Hedefiniz
Aşağıdaki metinde anlatıcının rüyasına gelen annenin gözleri bu sefer neden ıslanmıyor? Metnin verdiği nedeni lütfen kısaca açıklayın.

Gösterilen metin
- - - - - - -
Direnişe dost ölüme düşman

Bilge insan, “Var olan yaşam yaşam değil, yaşama ihanettir” diyorsa o zaman dün gitsin, yarın ise bize özgür bir gelecek sözü versin.

Siz gidince onlar geliyorlar. Size kapıyı kapatıyorum, onlar göğün mavisinden iniyorlar. Hayri Durmuş ben ölmedim diyor. Mazlum Doğan teslimiyete kibrit çaktığını söylüyor. Laz Kemal bana sadece gülümsüyor. Sonra anam geliyor topuğundaki ayakkabıları çıkarıyor, duvarları hasretiyle yıkıyor, bana sözü olduğu için bu sefer gözleri ıslanmıyor. Uyandırmadan öperken alnımın teri dudaklarını ıslatıyor. Gitmek istemiyor ama gözlerimin karasında kanın kırmızılığını da görmek istemiyor, sen uyanma evladım diyor ve 4 duvar buna şahitlik ediyor. Beni bana bırakmıyor rüyama da karışıyor ve orada da bana üstümü örtmemi, kendime iyi bakmamı söylüyor. Ben büyüdüm anne diye kızıyorum, ağzımı kapatıyor ve sadece yüzümü okşuyor ve ben yüzümün ekşiliklerinden kurtuluyorum. Bana söz ver, sıranı bekleyeceksin, diyor. Anne merhametiyle çocuk huysuzluğunu dinliyor. Ekin’ı anlatıyorum, Beritan’ı, Viyan’ı, Zilan’ı, Taybet Ana’yı unutmadan. Arin’i hatırlatıyorum, Sakine ile ağlatıyorum. Leyla ile umutlandırıyor, Nasır’la yaşlarını siliyorum. Ve konu dönüp dolaşıp yine bana geliyor.
- - - - - - -
Sağlanan veriler
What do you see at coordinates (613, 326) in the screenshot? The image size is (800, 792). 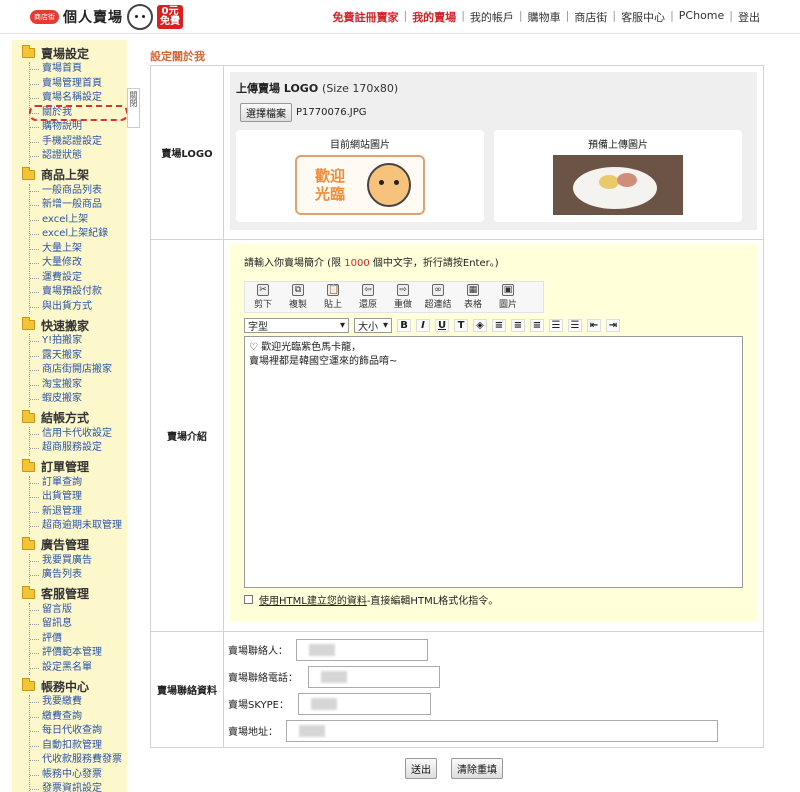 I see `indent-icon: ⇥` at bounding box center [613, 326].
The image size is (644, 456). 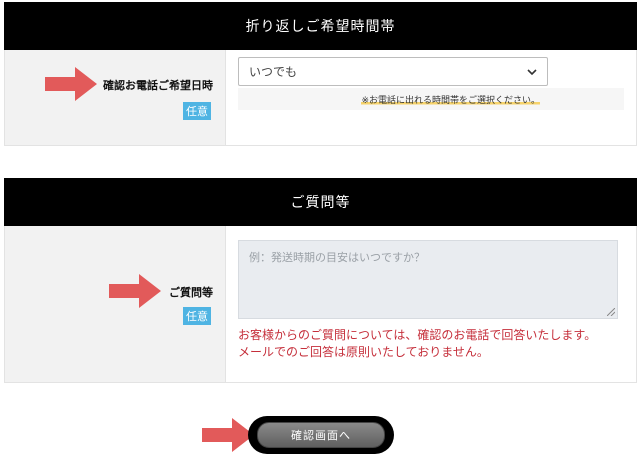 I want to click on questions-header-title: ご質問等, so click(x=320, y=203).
- - - - - - -
Görev yanıtı
Annenin gözleri bu sefer ıslanmıyor, çünkü anlatıcıya bir sözü var.